- _Task objective_: Return every line of the data below exactly, but do not include the images.

- _Source data_:
|---|

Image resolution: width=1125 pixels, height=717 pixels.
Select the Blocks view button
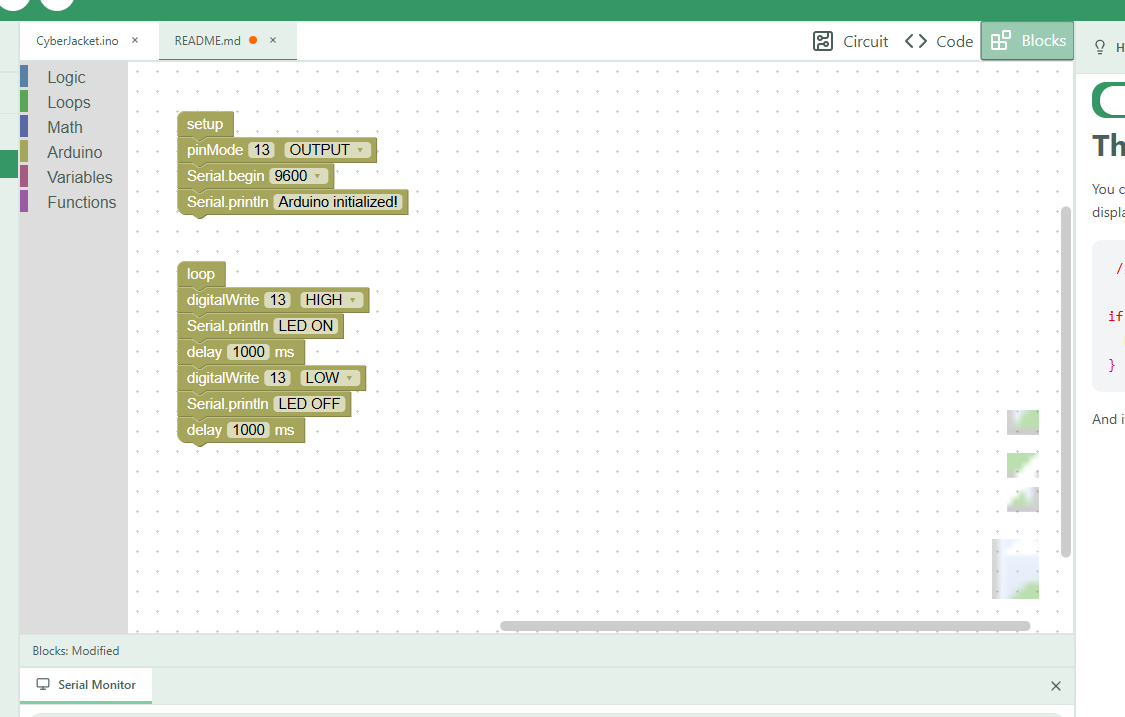pyautogui.click(x=1027, y=41)
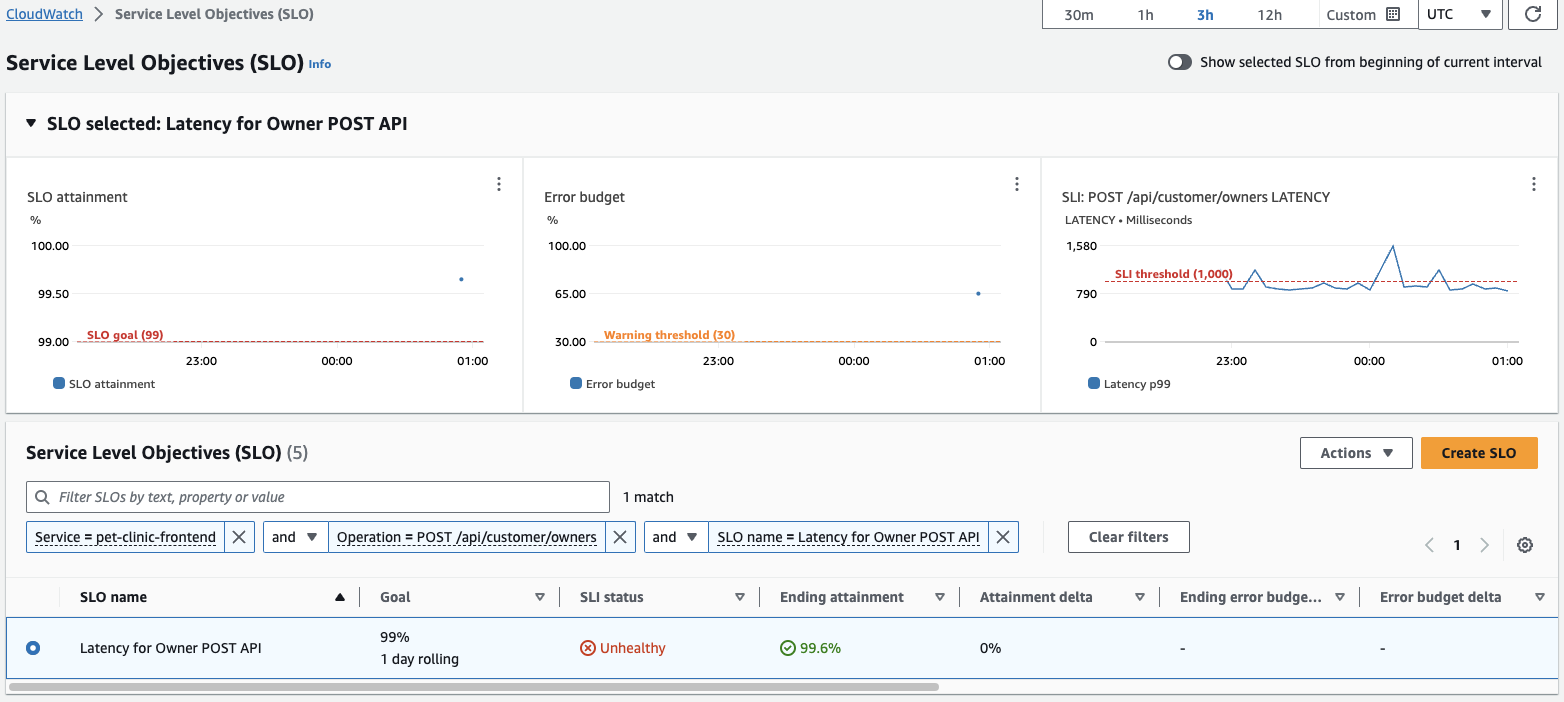Screen dimensions: 1564x702
Task: Click the refresh icon in top right corner
Action: tap(1533, 14)
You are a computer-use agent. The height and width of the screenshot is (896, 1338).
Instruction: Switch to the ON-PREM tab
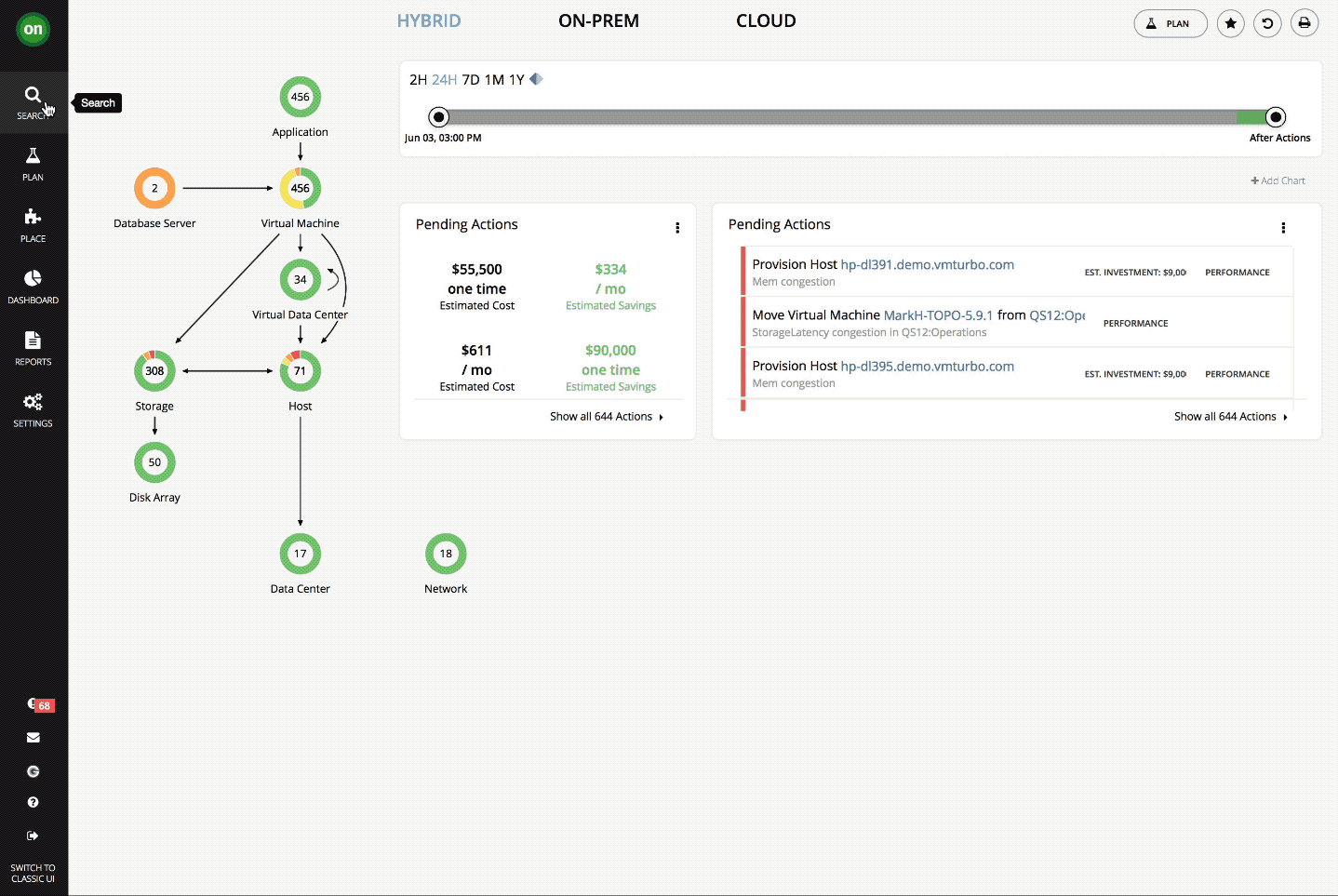(598, 20)
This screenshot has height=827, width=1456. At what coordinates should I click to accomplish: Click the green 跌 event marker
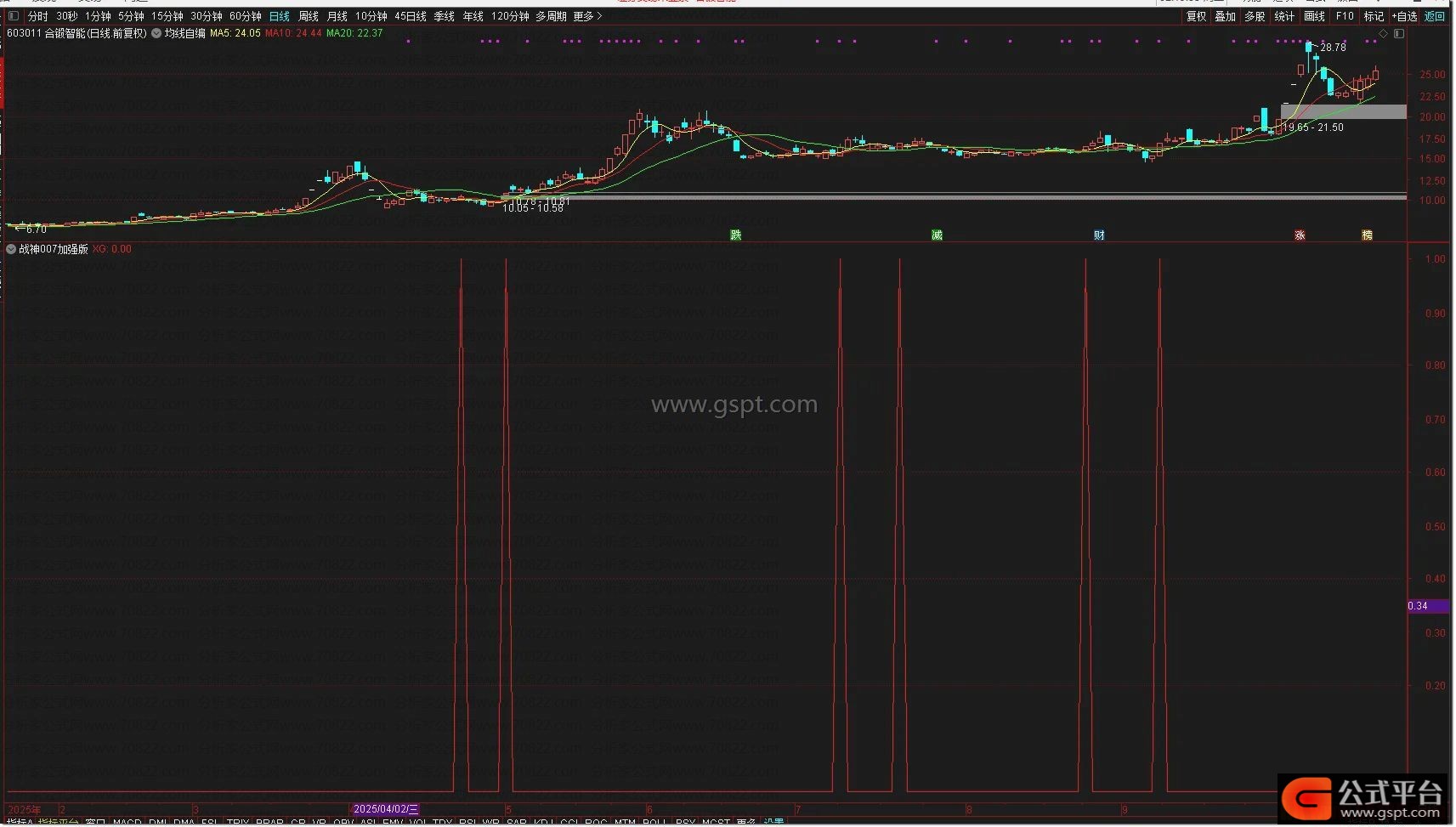[736, 235]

|---|

- _Response box_:
Image resolution: width=1125 pixels, height=717 pixels.
Select the Blocks view button
pyautogui.click(x=1027, y=41)
Screen dimensions: 1564x702
Task: Click the refresh icon in top right corner
Action: tap(1533, 14)
You are a computer-use agent. The height and width of the screenshot is (896, 1338).
Instruction: Switch to the ON-PREM tab
(598, 20)
This screenshot has height=827, width=1456. At what coordinates should I click to accomplish: Click the green 跌 event marker
[736, 235]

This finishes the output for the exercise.